Sunday, July 31, 2016

This is retirement....

I've been 'retired' since April of 2010. I retired when I had 30 years in the Church Pension Fund (one reason to consider being an Episcopal priest that has nothing to do with spirituality or religion, is the Church Pension Fund. Each month I receive over 80% of my total compensation from the 7 years of my highest pay--including housing, pension and medical care. Amazing!)

I still do stuff. I am a long term Interim Missioner for the Middlesex Area Cluster Ministry--three little churches--10-12 hours a week. So, I get paid for that. I also teach at UConn in Waterbury in the Osher Life-long Learning Institute every other semester. I choose to let my stipend go back into the Institute, so I don't get paid. And I'm a leader of the Making a Difference Workshop several times a year. I pay my way for that, except the Mastery Foundation pays when I go to Ireland for the plane ride. So, I stay busy.

But all that is stuff I love to do. What I do the rest of the time is, well, read.

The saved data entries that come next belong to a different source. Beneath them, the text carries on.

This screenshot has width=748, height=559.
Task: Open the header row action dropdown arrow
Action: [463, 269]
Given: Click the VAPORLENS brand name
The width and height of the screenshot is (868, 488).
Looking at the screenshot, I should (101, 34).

I read 5 books a week--mostly mysteries, though some straight novels and poetry (which I read in a way that doesn't take much time). Almost never non-fiction. I did that in 7 years of post graduate studies (2 at Harvard for my MTS, 2 at Virginia Seminary for my M.Div. and 3 years at Hartford Seminary for my Doctor of Ministry degree) and since I was an undergraduate minor in political science--thinking I might go to law school--I read some non-fiction there for 4 years.

Now I do 'fiction'.

Five books a week. 260 or so books a year.

I spent a lot of time in the 'real world' as a social worker and a priest. And I still have a hand in that world. But I live for fiction.

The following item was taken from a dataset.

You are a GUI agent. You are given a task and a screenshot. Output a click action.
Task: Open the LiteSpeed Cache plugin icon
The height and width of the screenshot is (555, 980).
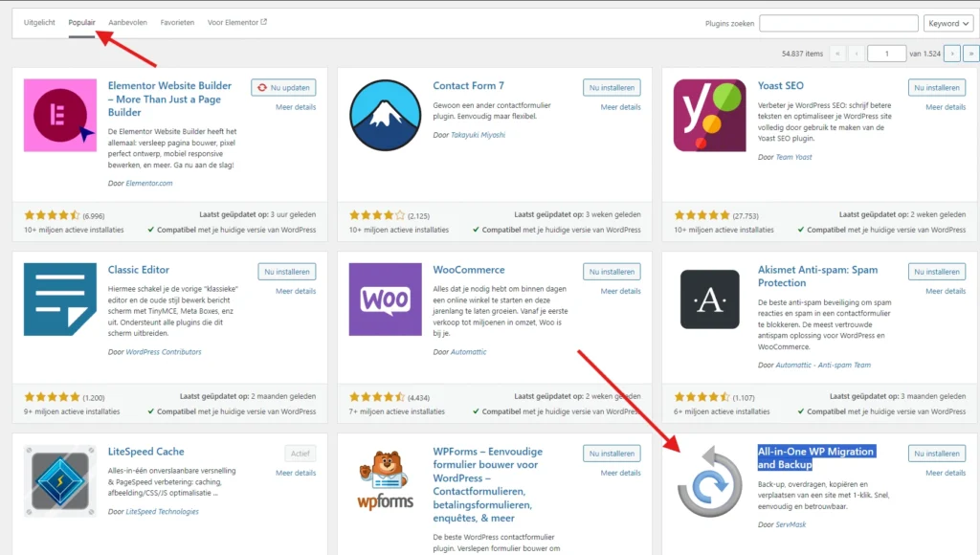pos(59,480)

I think fiction is a way into 'reality'. Fiction creates realities in our heads, places to live for a while knowing we can come back to what is 'real' whenever we need to cook dinner or walk the dog or have a visit with friends or talk to adult children.

But I always have a book with me--no matter what. There's a book on my passenger seat when I go to church, just in case I'm a little early and can steal a few minutes in an alternative world. I don't mind doctors' appointments because I can read while I wait. Plane and train trips are time for reading. I've thought about getting novels on tape (of course, it's not 'tape' anymore--whatever it is) to play while I drive. But I love National Public Radio almost as much as I love reading so I'll never do that.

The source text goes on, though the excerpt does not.